Personal information
- Full name: Daniel Vitiello
- Date of birth: March 6, 1996 (age 30)
- Place of birth: Massapequa, New York, U.S.
- Height: 6 ft 2 in (1.88 m)
- Position: Goalkeeper

Team information
- Current team: Sacramento Republic
- Number: 1

College career
- Years: Team / Apps / (Gls)
- 2014–2018: Albany Great Danes / 60 / (0)

Senior career*
- Years: Team / Apps / (Gls)
- 2016: Westchester Flames / 6 / (0)
- 2017: Jersey Express S.C. / 2 / (0)
- 2018: Long Island Rough Riders / 7 / (0)
- 2019: Nashville SC / 0 / (0)
- 2019: → New Mexico United (loan) / 0 / (0)
- 2020–2021: Pittsburgh Riverhounds / 35 / (0)
- 2022–: Sacramento Republic / 113 / (0)

= Danny Vitiello =

American soccer player (born 1996)

Danny Vitiello (born March 6, 1996) is an American soccer player who plays as a goalkeeper for USL Championship club Sacramento Republic.

==Career==
===College and amateur===
After redshirting in his freshman season in 2014, Vitiello went on to play four years of college soccer at the University at Albany, SUNY between 2015 and 2018. Vitiello completed his collegiate career at Albany making 60 appearances, claiming a 0.98 goals-against average, and a .784 save percentage with 24 clean sheets.

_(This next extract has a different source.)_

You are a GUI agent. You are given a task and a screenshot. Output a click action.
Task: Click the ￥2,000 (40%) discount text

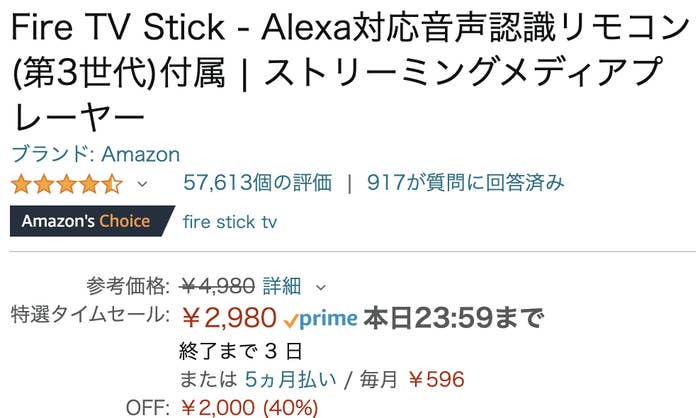coord(250,407)
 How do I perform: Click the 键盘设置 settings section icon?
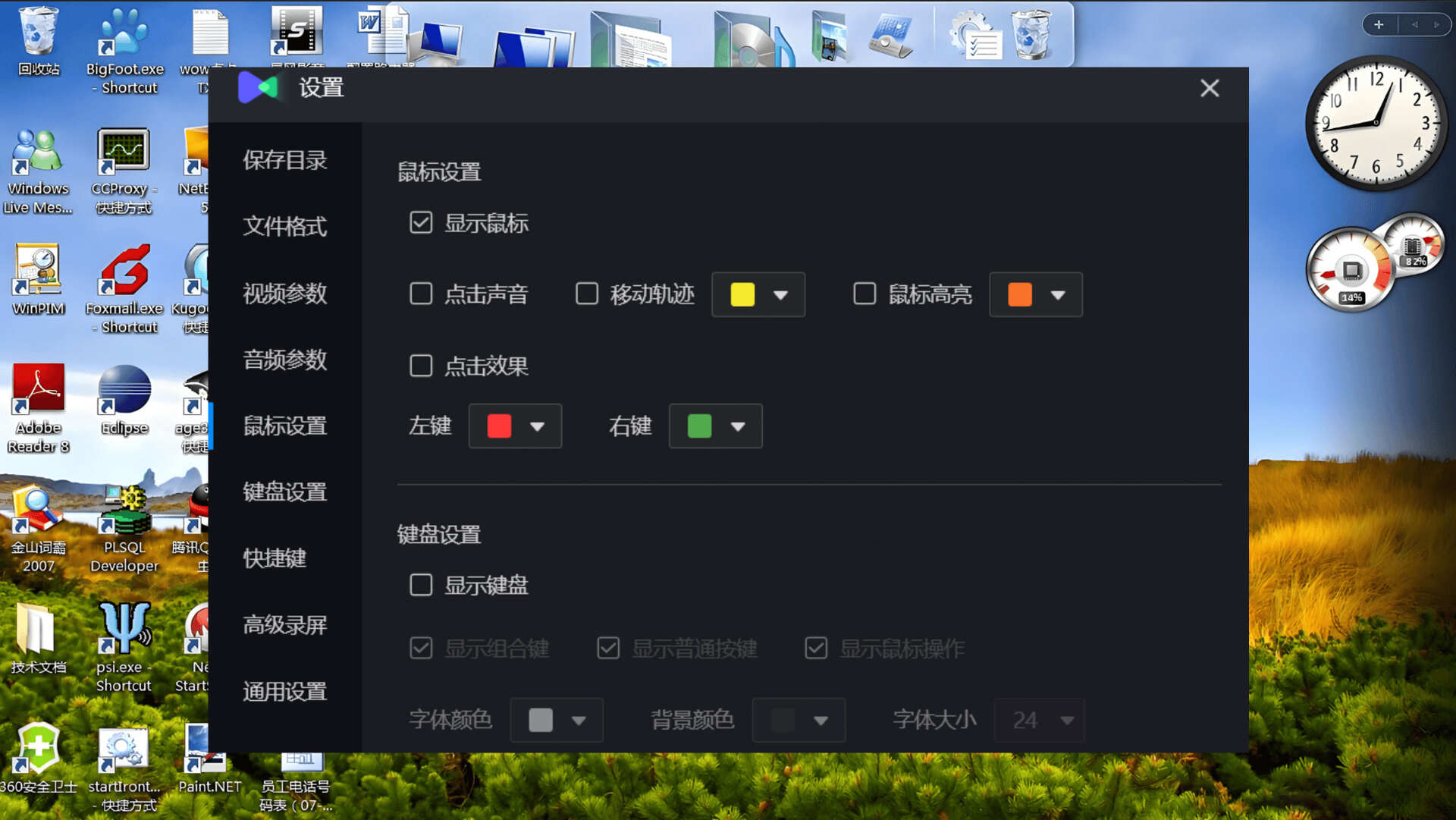(284, 492)
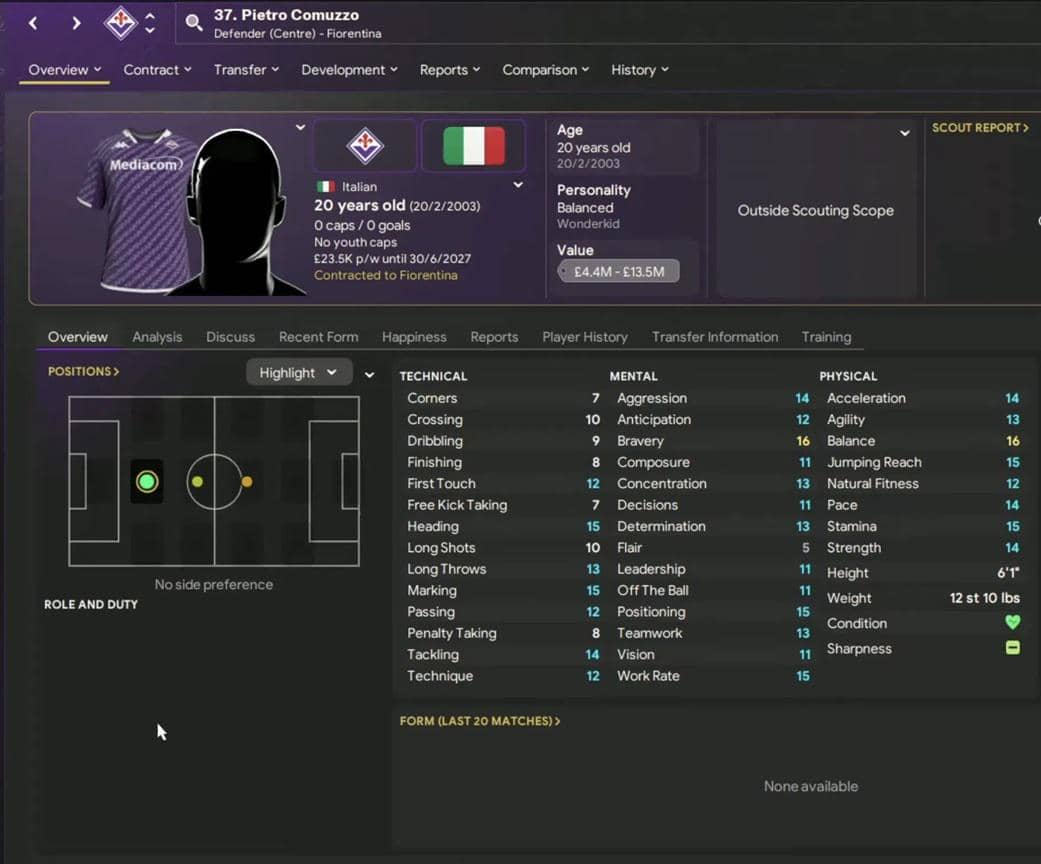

Whilst at college, Vitiello appeared in the USL PDL with Westchester Flames, Jersey Express S.C. and Long Island Rough Riders.

===Professional===
On January 8, 2019, Vitiello joined USL Championship side Nashville SC. On September 1, 2019, Vitiello made a short-term loan to appear on the bench for fellow USL Championship side New Mexico United against Orange County SC. He left Nashville at the end of the season ahead of the team joining MLS.

Vitiello signed with USL Championship club Pittsburgh Riverhounds on February 25, 2020. He made his professional debut on August 19, 2020, starting against Loudoun United in a 2–0 win. Following his shutout against Loudoun and a 2–2 draw with Saint Louis FC, Vitiello was named to the USL Championship Team of the Week.

On December 21, 2021, it was announced that Vitiello had joined Sacramento Republic ahead of their 2022 season.

Vitiello had a stellar first campaign season with Sacramento Republic in 2022, making 25 starts in 25 appearances and only conceding 23 goals. In Vitiello's first 2 seasons with Sacramento Republic, he already claimed the club's all-time clean sheet record.